## Your instructions:
Copy out every line in the listing that contains the word "height".
(begin)
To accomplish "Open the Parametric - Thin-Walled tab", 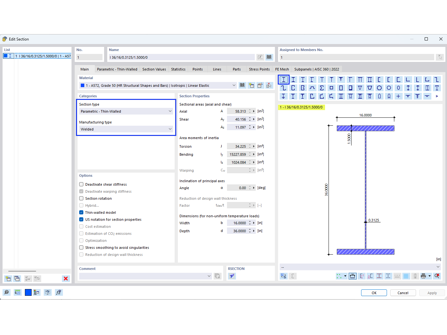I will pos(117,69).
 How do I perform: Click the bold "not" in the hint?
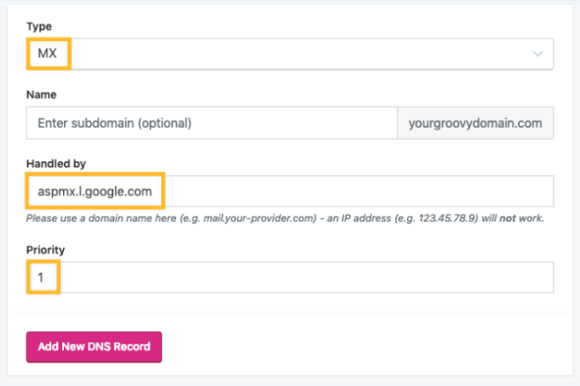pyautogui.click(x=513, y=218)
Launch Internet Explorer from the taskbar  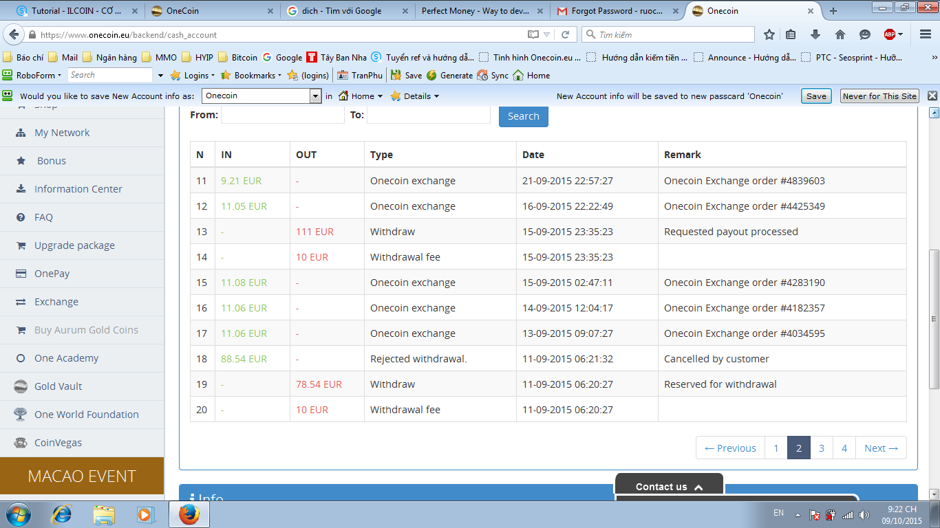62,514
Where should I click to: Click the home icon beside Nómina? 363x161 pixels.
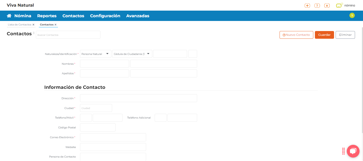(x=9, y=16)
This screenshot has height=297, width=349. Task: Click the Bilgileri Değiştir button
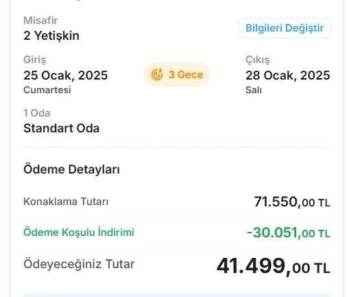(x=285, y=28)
(end)
(begin)
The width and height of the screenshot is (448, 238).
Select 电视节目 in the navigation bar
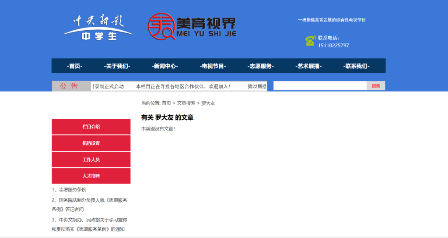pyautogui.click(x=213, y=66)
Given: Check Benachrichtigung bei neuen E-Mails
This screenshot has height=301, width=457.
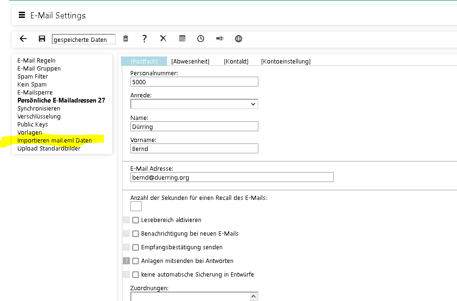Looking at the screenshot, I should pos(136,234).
(end)
## Full answer:
This screenshot has height=297, width=349. Task: Click the Bilgileri Değiştir button
The width and height of the screenshot is (448, 238).
This screenshot has height=301, width=457.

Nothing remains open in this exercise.